AIM OF THE TASK - Rewrite the whole listing below as a numbered list, one line per item, and leave out any blank lines.

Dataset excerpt
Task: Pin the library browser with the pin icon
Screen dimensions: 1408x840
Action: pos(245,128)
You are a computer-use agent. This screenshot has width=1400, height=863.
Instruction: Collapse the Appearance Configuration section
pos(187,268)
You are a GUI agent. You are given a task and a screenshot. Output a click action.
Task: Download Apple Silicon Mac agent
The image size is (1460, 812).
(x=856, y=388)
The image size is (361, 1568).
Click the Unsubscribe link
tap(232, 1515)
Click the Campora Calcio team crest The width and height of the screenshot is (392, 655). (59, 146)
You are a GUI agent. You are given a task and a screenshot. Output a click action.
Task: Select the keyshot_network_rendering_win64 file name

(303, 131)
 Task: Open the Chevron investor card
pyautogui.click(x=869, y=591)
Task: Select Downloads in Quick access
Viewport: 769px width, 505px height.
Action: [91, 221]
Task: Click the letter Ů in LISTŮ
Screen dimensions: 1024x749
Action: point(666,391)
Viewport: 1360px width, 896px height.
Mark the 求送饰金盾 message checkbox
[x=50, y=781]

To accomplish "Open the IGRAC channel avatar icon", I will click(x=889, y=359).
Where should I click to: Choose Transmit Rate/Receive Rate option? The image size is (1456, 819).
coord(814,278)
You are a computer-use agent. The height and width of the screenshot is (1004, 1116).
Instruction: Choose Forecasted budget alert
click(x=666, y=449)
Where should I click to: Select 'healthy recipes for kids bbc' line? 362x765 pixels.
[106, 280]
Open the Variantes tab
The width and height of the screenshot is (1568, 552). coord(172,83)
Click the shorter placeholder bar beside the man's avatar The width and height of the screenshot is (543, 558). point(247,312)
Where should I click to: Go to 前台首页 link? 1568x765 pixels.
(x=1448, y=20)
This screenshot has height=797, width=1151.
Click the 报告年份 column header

WRITTEN SOLUTION -
1. Task: Pin the library browser with the pin icon
2. Screen dimensions: 1408x840
3. Action: pos(245,128)
4. You are a computer-use agent. This screenshot has width=1400, height=863.
5. Instruction: Collapse the Appearance Configuration section
6. pos(187,268)
7. You are a GUI agent. You are given a task and a screenshot. Output a click action.
8. Task: Download Apple Silicon Mac agent
9. The image size is (1460, 812).
10. (x=856, y=388)
11. The image size is (361, 1568).
12. Click the Unsubscribe link
13. tap(232, 1515)
14. Click the Campora Calcio team crest The width and height of the screenshot is (392, 655). (59, 146)
15. You are a GUI agent. You are given a task and a screenshot. Output a click action.
16. Task: Select the keyshot_network_rendering_win64 file name
17. (303, 131)
18.  Task: Open the Chevron investor card
19. pyautogui.click(x=869, y=591)
20. Task: Select Downloads in Quick access
21. Viewport: 769px width, 505px height.
22. Action: [91, 221]
23. Task: Click the letter Ů in LISTŮ
24. Screen dimensions: 1024x749
25. Action: point(666,391)
26. Viewport: 1360px width, 896px height.
27. Mark the 求送饰金盾 message checkbox
28. [x=50, y=781]
29. To accomplish "Open the IGRAC channel avatar icon", I will click(x=889, y=359).
30. Where should I click to: Choose Transmit Rate/Receive Rate option? The image size is (1456, 819).
31. coord(814,278)
32. You are a computer-use agent. The height and width of the screenshot is (1004, 1116).
33. Instruction: Choose Forecasted budget alert
34. click(x=666, y=449)
35. Where should I click to: Select 'healthy recipes for kids bbc' line? 362x765 pixels.
36. [106, 280]
37. Open the Variantes tab
38. The width and height of the screenshot is (1568, 552). coord(172,83)
39. Click the shorter placeholder bar beside the man's avatar The width and height of the screenshot is (543, 558). point(247,312)
40. Where should I click to: Go to 前台首页 link? 1568x765 pixels.
41. (x=1448, y=20)
42. This screenshot has height=797, width=1151.
43. Click the 报告年份 column header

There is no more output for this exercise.